▶ EXERCISE DETAILS
Your task is to copy every line of the records below that contains "Instruments".

▶ GIVEN ENTRIES
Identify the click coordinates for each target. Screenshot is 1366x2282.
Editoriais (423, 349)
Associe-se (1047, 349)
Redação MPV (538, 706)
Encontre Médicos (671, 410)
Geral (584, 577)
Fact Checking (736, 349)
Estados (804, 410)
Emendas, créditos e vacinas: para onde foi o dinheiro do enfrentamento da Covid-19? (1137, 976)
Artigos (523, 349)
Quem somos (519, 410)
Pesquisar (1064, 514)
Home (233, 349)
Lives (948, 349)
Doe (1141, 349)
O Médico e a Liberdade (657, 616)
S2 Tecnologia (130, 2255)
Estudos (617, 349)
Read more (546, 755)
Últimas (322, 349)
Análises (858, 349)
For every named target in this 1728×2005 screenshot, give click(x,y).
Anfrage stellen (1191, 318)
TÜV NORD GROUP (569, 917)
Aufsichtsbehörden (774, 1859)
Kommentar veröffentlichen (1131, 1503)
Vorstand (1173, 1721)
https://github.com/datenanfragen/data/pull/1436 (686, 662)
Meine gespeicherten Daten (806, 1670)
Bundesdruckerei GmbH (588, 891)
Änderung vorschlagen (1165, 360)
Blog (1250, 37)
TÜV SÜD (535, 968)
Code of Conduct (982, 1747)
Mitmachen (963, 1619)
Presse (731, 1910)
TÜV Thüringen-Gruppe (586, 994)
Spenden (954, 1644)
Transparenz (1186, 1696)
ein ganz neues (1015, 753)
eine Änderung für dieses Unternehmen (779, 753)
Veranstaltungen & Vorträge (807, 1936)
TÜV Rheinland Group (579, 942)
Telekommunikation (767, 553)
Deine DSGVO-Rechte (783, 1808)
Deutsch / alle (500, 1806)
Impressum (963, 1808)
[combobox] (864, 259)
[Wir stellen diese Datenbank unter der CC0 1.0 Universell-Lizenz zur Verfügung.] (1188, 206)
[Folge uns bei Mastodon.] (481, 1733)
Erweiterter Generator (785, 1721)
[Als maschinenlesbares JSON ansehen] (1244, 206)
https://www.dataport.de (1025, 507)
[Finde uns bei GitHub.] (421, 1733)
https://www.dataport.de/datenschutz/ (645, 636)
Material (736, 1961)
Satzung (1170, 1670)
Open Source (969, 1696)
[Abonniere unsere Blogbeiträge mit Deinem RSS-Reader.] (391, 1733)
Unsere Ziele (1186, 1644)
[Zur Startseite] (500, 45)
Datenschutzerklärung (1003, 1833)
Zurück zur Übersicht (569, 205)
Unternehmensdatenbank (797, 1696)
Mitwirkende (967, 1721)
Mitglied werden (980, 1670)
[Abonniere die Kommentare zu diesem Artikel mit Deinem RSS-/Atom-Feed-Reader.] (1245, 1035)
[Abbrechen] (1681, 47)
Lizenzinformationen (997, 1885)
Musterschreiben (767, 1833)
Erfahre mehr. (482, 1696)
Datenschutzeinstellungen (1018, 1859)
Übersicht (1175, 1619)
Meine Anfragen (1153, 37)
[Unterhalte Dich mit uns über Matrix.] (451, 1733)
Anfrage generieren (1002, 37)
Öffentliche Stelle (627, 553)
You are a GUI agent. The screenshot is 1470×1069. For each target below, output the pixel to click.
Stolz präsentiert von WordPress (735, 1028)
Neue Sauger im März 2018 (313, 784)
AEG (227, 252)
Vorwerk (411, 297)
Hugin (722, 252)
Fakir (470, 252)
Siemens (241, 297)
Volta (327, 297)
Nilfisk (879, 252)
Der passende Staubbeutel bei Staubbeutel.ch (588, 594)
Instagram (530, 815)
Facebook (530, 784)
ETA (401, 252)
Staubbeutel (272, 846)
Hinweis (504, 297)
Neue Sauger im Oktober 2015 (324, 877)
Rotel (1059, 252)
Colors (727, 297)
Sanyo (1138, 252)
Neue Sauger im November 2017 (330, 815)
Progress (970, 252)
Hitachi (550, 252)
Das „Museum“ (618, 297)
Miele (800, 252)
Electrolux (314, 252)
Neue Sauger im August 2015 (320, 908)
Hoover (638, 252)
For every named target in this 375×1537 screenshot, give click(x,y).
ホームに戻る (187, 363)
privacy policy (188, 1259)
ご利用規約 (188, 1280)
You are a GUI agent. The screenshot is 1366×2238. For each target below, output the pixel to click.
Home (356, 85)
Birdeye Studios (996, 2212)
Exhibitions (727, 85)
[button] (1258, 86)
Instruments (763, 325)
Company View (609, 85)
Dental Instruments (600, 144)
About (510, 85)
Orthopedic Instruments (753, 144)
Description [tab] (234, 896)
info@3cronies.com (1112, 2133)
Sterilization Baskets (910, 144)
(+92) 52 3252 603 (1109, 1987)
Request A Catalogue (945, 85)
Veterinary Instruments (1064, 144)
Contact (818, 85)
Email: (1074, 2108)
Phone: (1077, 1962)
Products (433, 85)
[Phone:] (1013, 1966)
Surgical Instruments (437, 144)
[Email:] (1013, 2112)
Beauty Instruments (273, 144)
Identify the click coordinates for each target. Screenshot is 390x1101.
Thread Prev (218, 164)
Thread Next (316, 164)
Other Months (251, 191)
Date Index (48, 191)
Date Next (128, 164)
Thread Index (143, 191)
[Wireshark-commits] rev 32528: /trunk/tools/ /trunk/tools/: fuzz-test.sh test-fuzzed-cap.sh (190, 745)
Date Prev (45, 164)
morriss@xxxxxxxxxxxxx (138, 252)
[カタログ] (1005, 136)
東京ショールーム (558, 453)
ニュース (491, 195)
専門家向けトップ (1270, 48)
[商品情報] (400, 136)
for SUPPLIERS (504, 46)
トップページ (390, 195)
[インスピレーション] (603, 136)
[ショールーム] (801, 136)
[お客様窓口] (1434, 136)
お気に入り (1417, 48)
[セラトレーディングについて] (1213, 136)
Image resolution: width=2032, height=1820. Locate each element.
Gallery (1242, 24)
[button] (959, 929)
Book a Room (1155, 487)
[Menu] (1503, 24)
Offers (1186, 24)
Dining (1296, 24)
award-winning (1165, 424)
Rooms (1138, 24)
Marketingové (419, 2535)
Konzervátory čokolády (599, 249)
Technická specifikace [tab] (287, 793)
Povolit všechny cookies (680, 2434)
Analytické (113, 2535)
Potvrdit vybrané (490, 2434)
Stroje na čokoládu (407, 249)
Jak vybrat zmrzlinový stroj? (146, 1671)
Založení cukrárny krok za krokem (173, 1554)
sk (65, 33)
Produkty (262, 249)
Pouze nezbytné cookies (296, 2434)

▶ ANSWER TO THIS EXERCISE
Instruments (763, 325)
Dental Instruments (600, 144)
Orthopedic Instruments (753, 144)
Veterinary Instruments (1064, 144)
Surgical Instruments (437, 144)
Beauty Instruments (273, 144)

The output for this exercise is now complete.